When you have that many users you have to have a nice structure for the usernames, which isn't the /etc/passwd file. And, you need a mailbox format that isn't linear, like the normal mbox. The rest of the problems can usually be solved with hardware (think about using a raid).
I know of three potential semi-free solutions.
Carnegie Mellon Cyrus (go to the FTP site and download the latest version. Don't rely on the way out of date web page to link to it.) IMAP server.
University of Washington's imapd. This seems to be under more active development, and supports a nice range of features, mailbox formats, and security mechanisms. However, it uses the passwd file (although you might be able to get around this using PAM) and it doesn't natively support quotas. (although you can do this at the OS level.
Darthmouth's Blitzmail Server: This has been ported to linux, and is *wonderfully* scalable across multiple machines. It inlcudes its own directory services too. The only problem is that it doesn't support Imap (although some work has started on that front), and the only database it supports as a backend is oracle. I would love it if someone hacked it to use mysql of postgresql with IMAP support, but that's a tall order. The client is also under-featured.

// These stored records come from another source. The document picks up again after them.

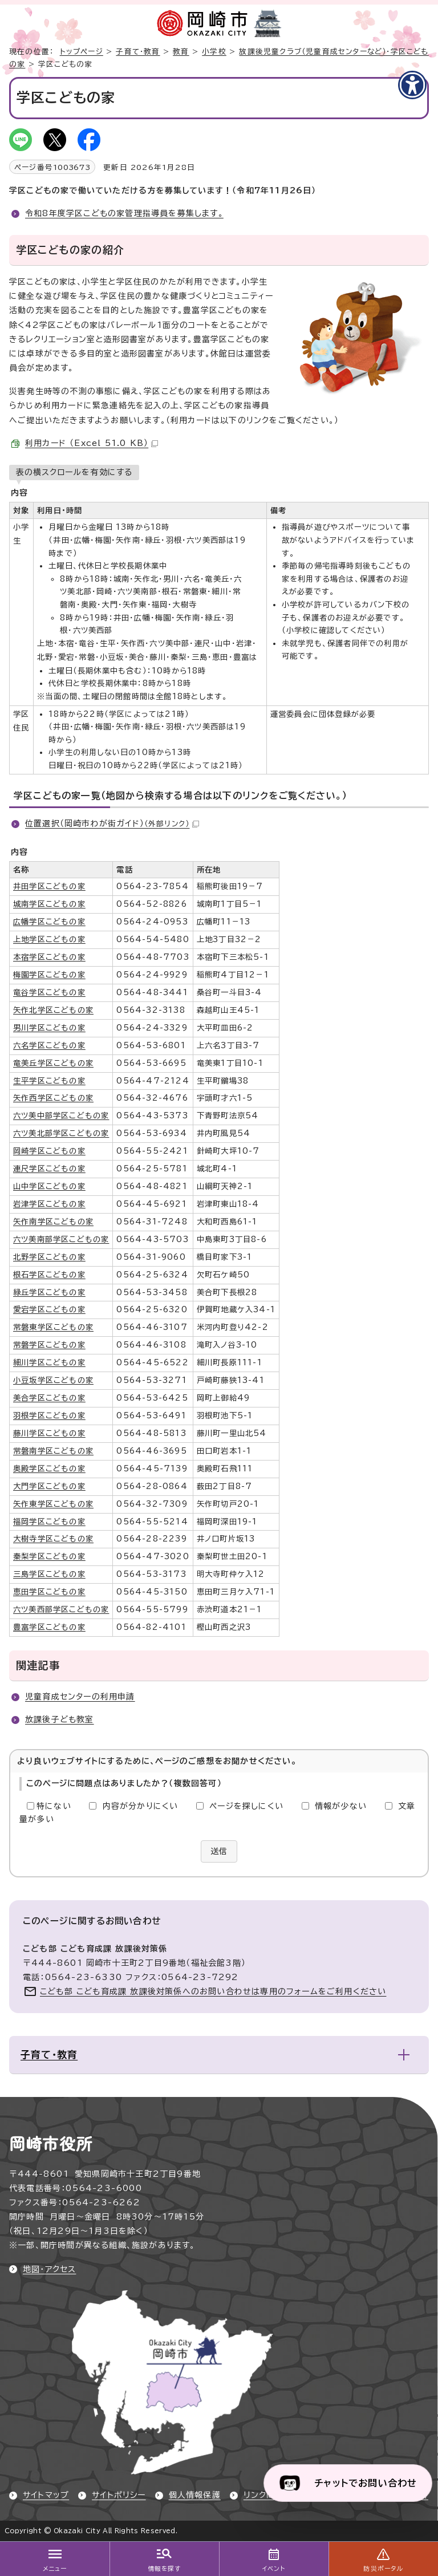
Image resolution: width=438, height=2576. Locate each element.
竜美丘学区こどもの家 (53, 1063)
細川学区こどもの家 (49, 1362)
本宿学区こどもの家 (49, 957)
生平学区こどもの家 (49, 1081)
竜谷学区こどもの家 (49, 992)
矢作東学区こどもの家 (53, 1504)
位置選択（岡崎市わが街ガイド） (112, 823)
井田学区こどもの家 (49, 886)
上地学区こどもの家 (49, 939)
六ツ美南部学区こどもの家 (61, 1239)
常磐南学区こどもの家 (53, 1451)
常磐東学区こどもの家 (53, 1327)
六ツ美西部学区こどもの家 (61, 1609)
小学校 (214, 51)
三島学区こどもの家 (49, 1574)
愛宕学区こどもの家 (49, 1309)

All of these have their drawbacks though. You might wish to go with a commercial IMAP/POP server on linux. There are a few good ones that exist. You definitely don't want to go with exchange. A lot of people go that route because they are forced to. My experience with exchange 5.5 was so bad that I would not recommend it to anyone.
-OT
Sendmail's the answer for us. The only thing that hasn't scaled well is plaintext aliases files: we've got some 20K mail lists, and it's beginning to get somewhat messy, so we're having to go to the non-plaintext solution. But for all the rest, it's stock sendmail with various GUI backends for end-user ease-of-use (and security). Note that we don't have 25K users, but 17K isn't that far off, and we do a *lot* of e-mail.